Manuel Ferreria
Manuel Ferreria

Reputation: 1232

Using complex data types from Java in Axis webservice

I am currently developing a Java app which handles a SOAP webservice.

The problem lies after I parse the WSDL [the Parser object from Apache Axis does it for me], and I create the call.

When I try to invoke it, I have to pass a Object[] to assign the parameters [taken from the Action of the WSDL]. A normal action is easy, but when I have custom datatypes, I can't get it to fill it out for me. I try to pass Object[]{ new Object { }}, but it assigns the first field instead. I can't pass it already processed, because it changes the '< >' to '--lt --gt', and the server doesn't recognize it'.

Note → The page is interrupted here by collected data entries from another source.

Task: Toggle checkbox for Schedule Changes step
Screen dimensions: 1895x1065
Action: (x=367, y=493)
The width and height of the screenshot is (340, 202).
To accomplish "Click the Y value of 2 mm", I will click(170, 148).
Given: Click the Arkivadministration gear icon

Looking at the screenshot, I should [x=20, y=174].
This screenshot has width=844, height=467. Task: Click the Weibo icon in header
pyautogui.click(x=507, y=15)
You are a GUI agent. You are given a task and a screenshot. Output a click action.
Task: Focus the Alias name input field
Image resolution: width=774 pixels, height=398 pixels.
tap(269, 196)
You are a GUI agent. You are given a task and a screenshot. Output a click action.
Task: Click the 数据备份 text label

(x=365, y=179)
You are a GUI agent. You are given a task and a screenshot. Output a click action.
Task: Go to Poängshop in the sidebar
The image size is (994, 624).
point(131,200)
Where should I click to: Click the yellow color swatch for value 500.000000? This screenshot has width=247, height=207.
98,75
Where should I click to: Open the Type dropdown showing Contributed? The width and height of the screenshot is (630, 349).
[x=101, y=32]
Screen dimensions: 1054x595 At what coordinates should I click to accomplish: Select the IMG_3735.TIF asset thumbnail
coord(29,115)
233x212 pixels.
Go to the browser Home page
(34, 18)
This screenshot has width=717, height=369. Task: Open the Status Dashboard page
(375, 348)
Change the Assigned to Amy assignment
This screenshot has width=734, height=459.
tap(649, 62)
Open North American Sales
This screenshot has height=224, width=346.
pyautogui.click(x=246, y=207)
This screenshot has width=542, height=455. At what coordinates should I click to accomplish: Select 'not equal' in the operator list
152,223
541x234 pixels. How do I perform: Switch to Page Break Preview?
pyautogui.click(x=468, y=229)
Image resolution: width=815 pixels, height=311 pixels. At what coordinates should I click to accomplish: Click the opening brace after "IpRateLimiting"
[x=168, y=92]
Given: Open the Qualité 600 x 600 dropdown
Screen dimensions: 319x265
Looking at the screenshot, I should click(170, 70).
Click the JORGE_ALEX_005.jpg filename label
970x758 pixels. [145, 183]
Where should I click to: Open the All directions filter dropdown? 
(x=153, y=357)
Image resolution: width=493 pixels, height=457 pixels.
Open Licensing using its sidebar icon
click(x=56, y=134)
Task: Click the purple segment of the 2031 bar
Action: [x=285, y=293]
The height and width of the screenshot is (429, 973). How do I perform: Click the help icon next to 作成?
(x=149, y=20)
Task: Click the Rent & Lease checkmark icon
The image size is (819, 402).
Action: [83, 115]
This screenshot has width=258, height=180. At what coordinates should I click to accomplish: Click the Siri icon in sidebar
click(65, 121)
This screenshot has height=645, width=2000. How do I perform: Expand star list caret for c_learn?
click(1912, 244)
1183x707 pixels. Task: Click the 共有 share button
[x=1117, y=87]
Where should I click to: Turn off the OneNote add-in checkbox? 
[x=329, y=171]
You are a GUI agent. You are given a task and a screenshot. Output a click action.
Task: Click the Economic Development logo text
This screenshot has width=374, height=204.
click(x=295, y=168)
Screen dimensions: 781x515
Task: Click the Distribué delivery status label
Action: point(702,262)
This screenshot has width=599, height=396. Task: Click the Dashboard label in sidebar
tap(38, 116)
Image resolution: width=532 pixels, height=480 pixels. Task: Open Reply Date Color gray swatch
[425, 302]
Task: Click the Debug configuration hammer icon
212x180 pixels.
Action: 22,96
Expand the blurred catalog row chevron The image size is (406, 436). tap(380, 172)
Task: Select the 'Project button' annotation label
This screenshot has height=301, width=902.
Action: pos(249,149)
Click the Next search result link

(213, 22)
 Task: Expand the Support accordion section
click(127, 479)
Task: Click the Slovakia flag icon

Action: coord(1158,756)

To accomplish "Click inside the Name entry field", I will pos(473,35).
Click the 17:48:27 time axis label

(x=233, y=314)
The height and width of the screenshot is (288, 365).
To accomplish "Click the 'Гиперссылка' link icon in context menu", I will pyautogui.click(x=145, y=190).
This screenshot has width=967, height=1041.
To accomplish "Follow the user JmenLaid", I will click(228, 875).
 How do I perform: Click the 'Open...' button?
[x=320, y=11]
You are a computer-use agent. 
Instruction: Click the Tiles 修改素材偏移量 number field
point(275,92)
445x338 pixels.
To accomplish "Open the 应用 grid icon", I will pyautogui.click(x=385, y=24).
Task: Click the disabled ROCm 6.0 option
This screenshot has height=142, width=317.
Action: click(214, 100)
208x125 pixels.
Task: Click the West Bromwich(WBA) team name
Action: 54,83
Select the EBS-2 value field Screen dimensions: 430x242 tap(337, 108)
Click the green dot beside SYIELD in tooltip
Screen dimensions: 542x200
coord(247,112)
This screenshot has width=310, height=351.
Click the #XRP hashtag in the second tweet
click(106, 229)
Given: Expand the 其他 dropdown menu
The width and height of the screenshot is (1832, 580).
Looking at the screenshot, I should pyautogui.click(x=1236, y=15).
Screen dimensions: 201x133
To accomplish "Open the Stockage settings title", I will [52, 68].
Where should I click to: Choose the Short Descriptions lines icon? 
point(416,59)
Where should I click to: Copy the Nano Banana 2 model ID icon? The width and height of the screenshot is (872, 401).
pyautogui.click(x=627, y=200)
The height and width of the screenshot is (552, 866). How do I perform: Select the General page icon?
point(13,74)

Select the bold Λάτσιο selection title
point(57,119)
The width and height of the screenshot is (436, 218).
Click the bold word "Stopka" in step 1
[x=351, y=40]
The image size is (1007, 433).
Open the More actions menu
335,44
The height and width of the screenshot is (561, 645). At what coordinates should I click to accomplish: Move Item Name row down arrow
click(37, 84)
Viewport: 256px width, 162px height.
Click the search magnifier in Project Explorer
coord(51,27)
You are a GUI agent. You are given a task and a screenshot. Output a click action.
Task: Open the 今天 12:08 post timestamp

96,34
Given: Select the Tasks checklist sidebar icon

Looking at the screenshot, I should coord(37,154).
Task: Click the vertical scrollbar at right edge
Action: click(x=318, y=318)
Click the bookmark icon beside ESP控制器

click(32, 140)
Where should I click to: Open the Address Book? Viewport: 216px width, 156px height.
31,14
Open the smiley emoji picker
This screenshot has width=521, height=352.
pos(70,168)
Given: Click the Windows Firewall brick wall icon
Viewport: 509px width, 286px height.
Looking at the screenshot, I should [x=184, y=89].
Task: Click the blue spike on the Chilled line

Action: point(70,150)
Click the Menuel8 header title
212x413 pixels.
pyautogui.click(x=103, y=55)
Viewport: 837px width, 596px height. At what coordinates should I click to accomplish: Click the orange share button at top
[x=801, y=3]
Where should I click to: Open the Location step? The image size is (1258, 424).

This is a fragment of the WSDL.

  <s:element name="FERecuperaQTYRequest">
    <s:complexType>
      <s:sequence>
        <s:element minOccurs="0" maxOccurs="1" name="argAuth" type="tns:FEAuthRequest" />
      </s:sequence>
    </s:complexType>
  </s:element>
  <s:complexType name="FEAuthRequest">
    <s:sequence>
      <s:element minOccurs="0" maxOccurs="1" name="Token" type="s:string" />
      <s:element minOccurs="0" maxOccurs="1" name="Sign" type="s:string" />
      <s:element minOccurs="1" maxOccurs="1" name="cuit" type="s:long" />
    </s:sequence>
  </s:complexType>

And this is the troublesome Java Fragment

        QTY = (String) call.invoke (
                new Object[]{
                     new Object[]{
                            tokenConexion.getToken (),
                            tokenConexion.getSign (),
                            tokenConexion.getCUIT ()
                                 }
                            });

Upvotes: 1

Views: 7761

Answers (2)

Javamann
Javamann

Reputation: 2912

We tried to use complex objects and Axis. Don't! We had a bunch of problems with Dotnet being able to create a correct object from the WSDL. We ended up just using primitives, strings, and arrays. If someone has a good method of using complex object I would love to hear it.

Upvotes: 0

Chris Marasti-Georg
Chris Marasti-Georg

Reputation: 34650

Have you looked into using something like Spring's proxy functionality? You tell it a bit about the webservice in a spring config file, and all your client code has to deal with is an interface that you create - it doesn't even have to know that there is a web service on the other side!

Example Spring config:

<bean id="myService" class="org.springframework.remoting.jaxrpc.JaxRpcPortProxyFactoryBean">
    <property name="serviceFactoryClass" value="org.apache.axis.client.ServiceFactory"/>
    <property name="wsdlDocumentUrl" value="classpath://META-INF/myService.wsdl"/>
    <property name="namespaceUri" value="http://com/myService"/>
    <property name="endpointAddress" value="http://server/MyService"/>
    <property name="serviceName" value="MyService"/>
    <property name="portName" value="MyService"/>
    <property name="serviceInterface" value="com.IMyService"/>
    <property name="lookupServiceOnStartup" value="false"/>
</bean>
<bean id="myClient" class="com.MyServiceClient">
    <property name="myService" ref="myService"/>
</bean>

Java:

public interface IMyService {
    Foo getFoo();
}

public class MyServiceClient {
    private IMyService myService;
    public void setMyService(IMyService myService) {
        this.myService = myService;
    }

    public void DoStuff() {
        Foo foo = myService.getFoo();
        ...
    }
}

For custom objects, you may need to subclass JaxRpcPortProxyFactoryBean:

public class MyServiceFactoryBean extends JaxRpcPortProxyFactoryBean {
protected void postProcessJaxRpcService(Service service) {
    TypeMappingRegistry registry = service.getTypeMappingRegistry();
    TypeMapping mapping = registry.createTypeMapping();
            QName qName = new QName("http://com/myService", "Foo");
    mapping.register(Foo.class, qName,
            new BeanSerializerFactory(Foo.class, qName),
            new BeanDeserializerFactory(Foo.class, qName));
    }
}

What I love about this is that code that shouldn't care about the implementation of the service doesn't. Testing becomes a breeze, and the cohesion of your classes is much better.